Sentada frente a mi mesa-bajel, aquella noche comencé a escribir una larga carta al rey de los cimarrones en la que le daba detallada razón de todo (el rey no sabía leer, mas tenía en su palenque gentes que sí sabían), y, al alba, zarpamos rumbo a Cartagena tras despedirnos de madre y de las mozas que vinieron al puerto para vernos marchar.

No pudimos encontrar mejores vientos ni disfrutar de mejor travesía. Parecía que el mar nos empujaba con ahínco para favorecer nuestro viaje y que las treinta leguas no fueran sino sólo dos o tres, pues cerca de la medianoche de aquel mismo día, pasada la isla de Caxes, atracábamos en Cartagena. Dormimos a sueño suelto, oyendo los ruidos que llegaban de tan bulliciosa y grande ciudad: las voces de la guardia, las de los serenos, las campanillas y rezos de un cura, los gritos de los borrachos y hasta los de una reyerta que hubo en una taberna del puerto. A la mañana siguiente, después de desayunar, bajamos a tierra con el batel y, nada más desembarcar, entregué a Juanillo la carta que había escrito en casa para que se la llevara al esclavo del taller de carpintería, rogándole que le dijera que era preciso que todos los emisarios se dieran mucha prisa pues urgía hacerla llegar prestamente a Benkos. Después, tras saludar brevemente a los amigos del mercado que nos contaron algunas de las nuevas que había traído la flota desde España (como la de que se había firmado, por fin, la paz con Inglaterra), Lucas, Rodrigo, Mateo y yo acompañamos a mi señor padre hasta la hacienda de Melchor, mientras Jayuheibo, Antón, Negro Tomé y Miguel quedaban al cuidado del batel. El día era luminoso y ardiente. Mi padre se protegía la cabeza con su chambergo negro y yo con el mío rojo, mas los hombres apenas iban cubiertos con unos sudados pañuelos de tocar y, al poco, empezaron a bromear sobre robarle el quitasol por la fuerza a la primera dama con la que topáramos.

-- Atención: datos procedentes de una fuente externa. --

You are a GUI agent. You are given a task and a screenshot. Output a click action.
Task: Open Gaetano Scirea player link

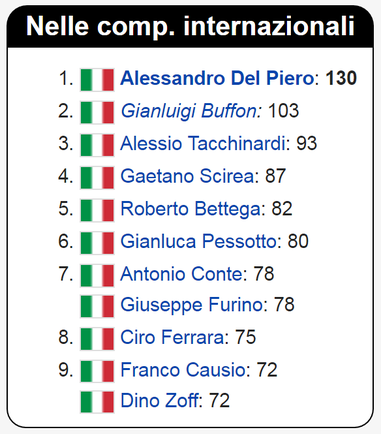[x=187, y=176]
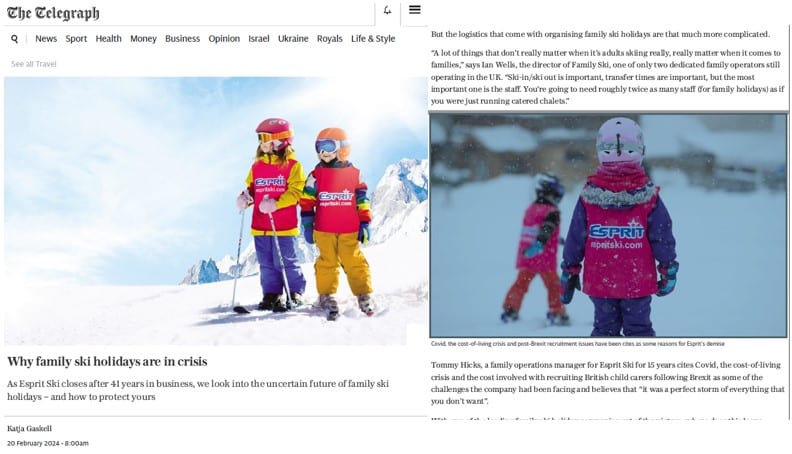The height and width of the screenshot is (454, 792).
Task: Click the Esprit child in snow photo
Action: point(608,225)
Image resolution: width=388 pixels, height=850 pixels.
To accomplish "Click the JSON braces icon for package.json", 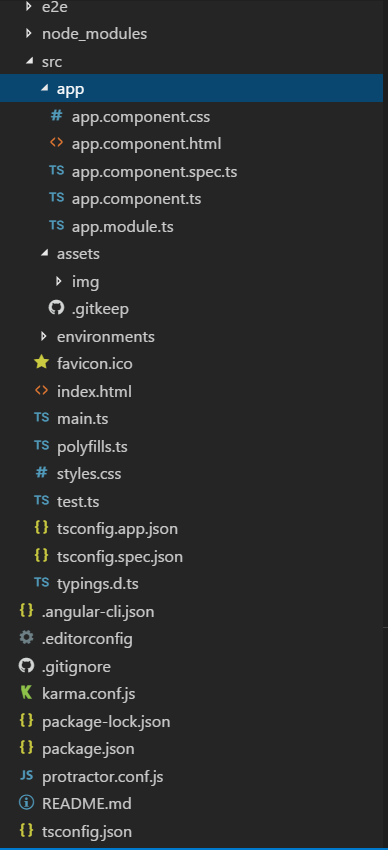I will [26, 748].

Cuando nos encontramos, por fin, a unos cien pasos de la hacienda, mi padre nos ordenó detenernos bajo la endeble sombra de unos altos cocoteros.

– Basta -declaró-. Hasta aquí me escoltaréis. El resto del camino es sólo mío.

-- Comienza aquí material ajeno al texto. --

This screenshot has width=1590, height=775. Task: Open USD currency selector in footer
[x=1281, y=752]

Comenzó a alejarse de nosotros resueltamente no sin hacernos antes un gesto con las manos para que nos serenásemos. Se había apercibido de nuestro desasosiego y, si bien no había vuelto a sufrir pérdidas de juicio, todos temíamos que la menor ansia se lo tornara a quebrar.

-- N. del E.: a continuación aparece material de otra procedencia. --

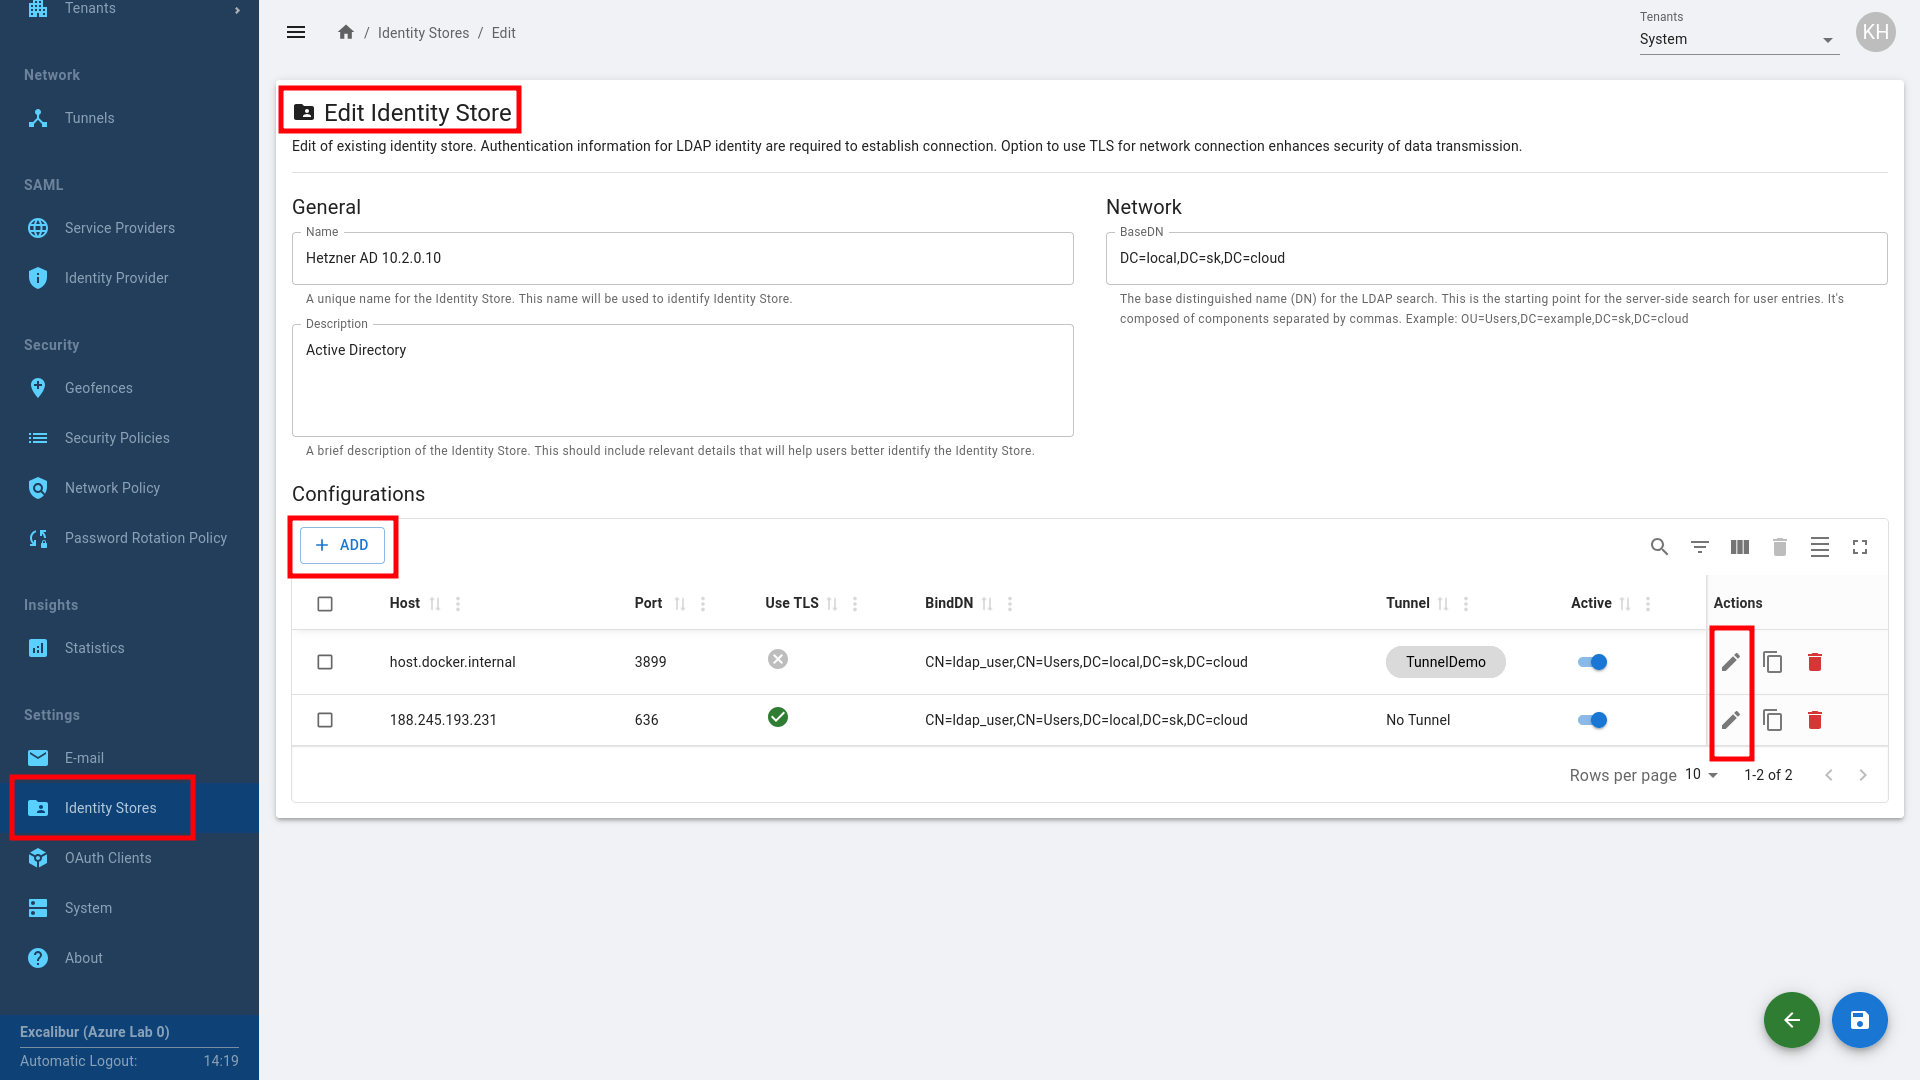Edit the host.docker.internal configuration with pencil icon

tap(1731, 662)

Nos sentamos en el suelo, bajo los cocoteros, y así estuvimos durante mucho tiempo, charlando y bromeando con grande escándalo, como si nos hallásemos a bordo de la Chacona sin nadie que pudiera escucharnos, mas, pasada una hora y viendo que mi padre no salía, solté un reniego y me puse en pie. Como el sol me cegaba, agarré mi chambergo y me lo calé, pero ni con mejor vista advertí la figura de mi padre por ningún lado.

– Ya debería de haber salido -murmuré preocupada, sin dejar de observar el camino entre el acceso a la hacienda y el portalón de la casa.